Capítulo 3

11 3 0
                                    


Diez años después...


Hasta los domingos era día de trabajo para los Müller. 


Aquella mañana hacía frío. El otoño quebraba las cimas del bosque y la leña ardía en el brasero. Peter estaba metido en el lecho. Las sábanas arañaban su piel con brusquedad. Veía la lluvia salpicar los cristales, y escuchaba a su padre hablar desde el piso de abajo. Se acurrucó un poco más cuando el helor matinal se coló por el roto de la ventana, que tenía un agujero de un tamaño considerable. A veces, sobre todo en invierno, Peter lo cubría con telas.

     Giró sobre el colchón, y la paja que lo rellenaba y le daba consistencia se le clavó en la espalda.

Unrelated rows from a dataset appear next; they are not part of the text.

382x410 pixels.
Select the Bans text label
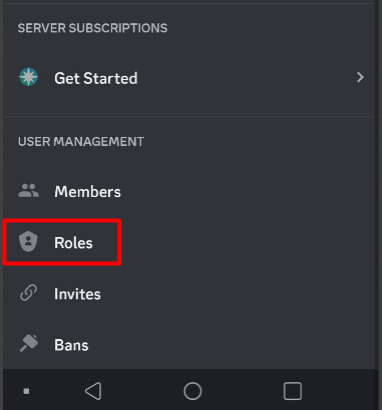click(x=71, y=345)
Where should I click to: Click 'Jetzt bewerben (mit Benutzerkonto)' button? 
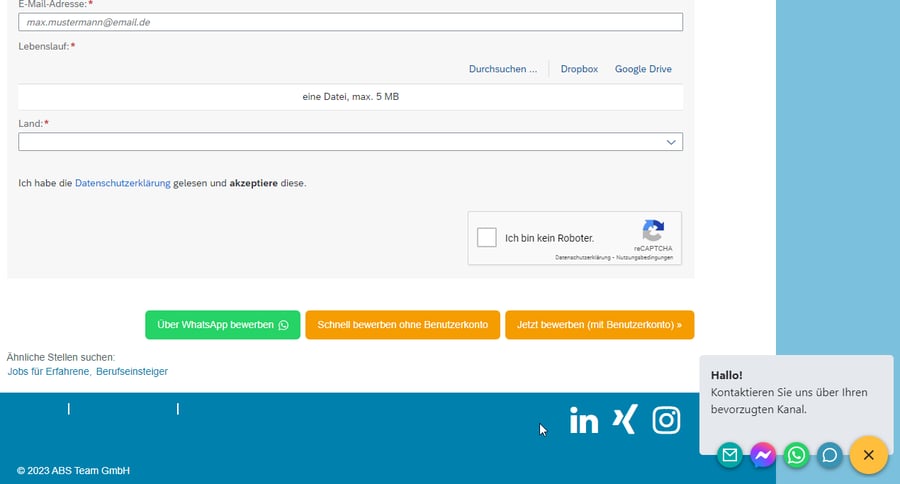click(599, 325)
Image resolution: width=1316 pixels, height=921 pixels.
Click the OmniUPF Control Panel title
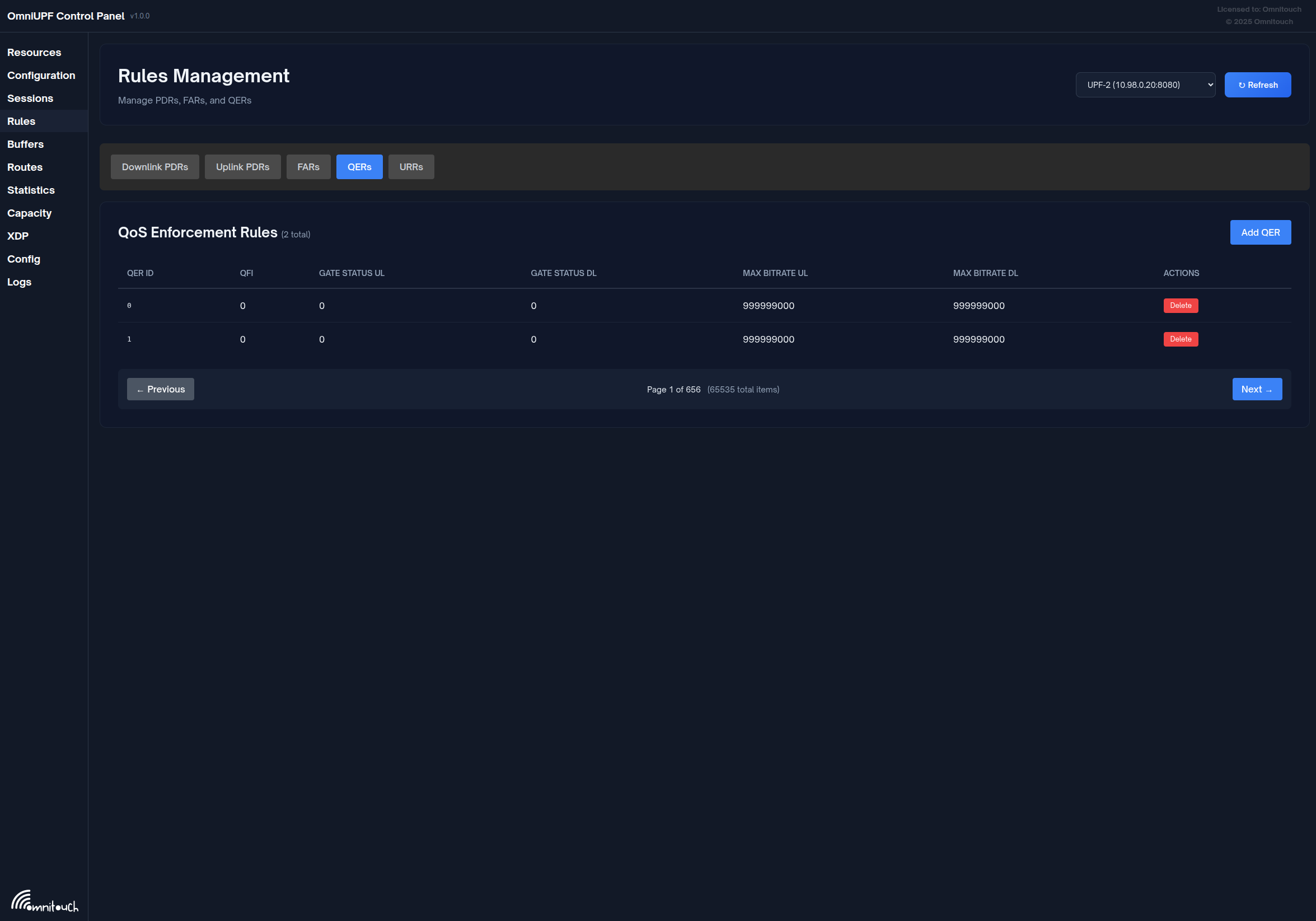coord(66,16)
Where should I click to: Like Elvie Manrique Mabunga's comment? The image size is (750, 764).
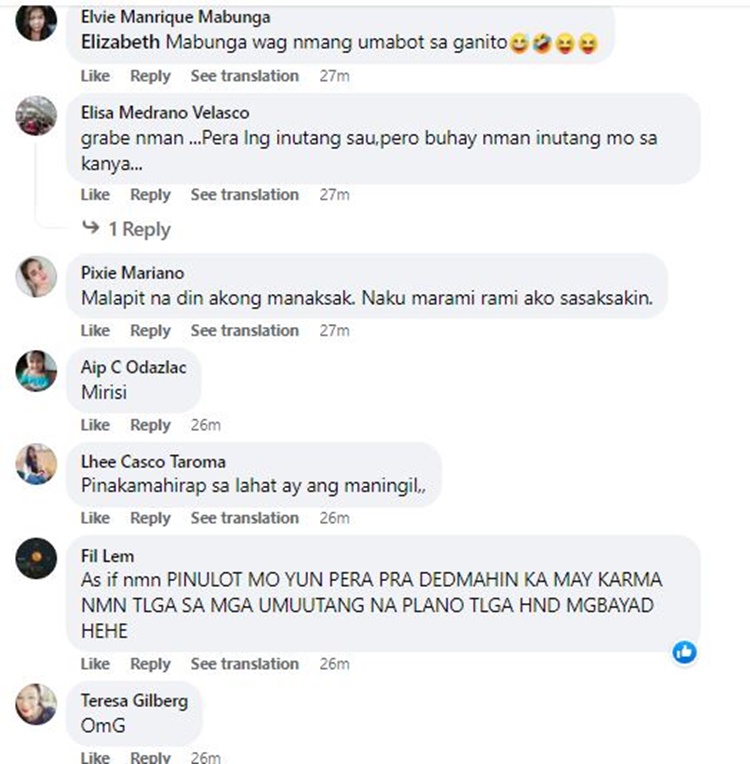click(x=95, y=76)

Incómodo, se sentó sobre el camastro, que gruñó, y se destapó. Fue hasta un viejo mueble que había al otro lado del pequeño habitáculo y extrajo de uno de los cajones un grueso jersey. La escalera de mano estaba al lado del mueble. Descendió los inestables peldaños y apareció en el oscuro pasillo que había tras la casa. En el corredor se visualizaban cuatro puertas: dos alcobas (una de ellas, la menos fría, era de sus padres), un viejo trastero y una sala donde asearse y donde, bajo capas de polvo, guardaban el único espejo de la casa. Era un cacharro aparatoso que los contemplaba sobre una palangana, cubierto de mugre y con una grieta que lo partía en dos. Peter se contempló durante varios segundos que le parecieron interminables. Se quitó la camisa que llevaba puesta y llenó la jofaina con la jarra de agua que había junto a ella. Metió las manos dentro y luego se las restregó por la cara, despejándose. Cogió el paño de tela que colgaba del espejo y se secó el rostro húmedo. Después empapó un extremo del trapo y se frotó el torso y las axilas. Cuando hubo acabado se secó el cuerpo por el otro extremo y se puso el jersey negro que había traído. Cogió el pequeño cepillo de su padre y se acicaló los cabellos negros como el tizón. Fue a la sala de estar, donde su padre bebía un café recién preparado junto al fuego. Sentada en uno de los sillones, con la manta hasta el cuello y la cara ojerosa, estaba su madre.

     -Buenos días.

     -Buenos días, Peter.

    Mientras se dirigía a sus padres, el suelo de madera crujió bajo su peso.

     -¿Va todo bien?

     -Sí, bueno... tu madre está algo indispuesta. Hoy no vendrá a trabajar con nosotros.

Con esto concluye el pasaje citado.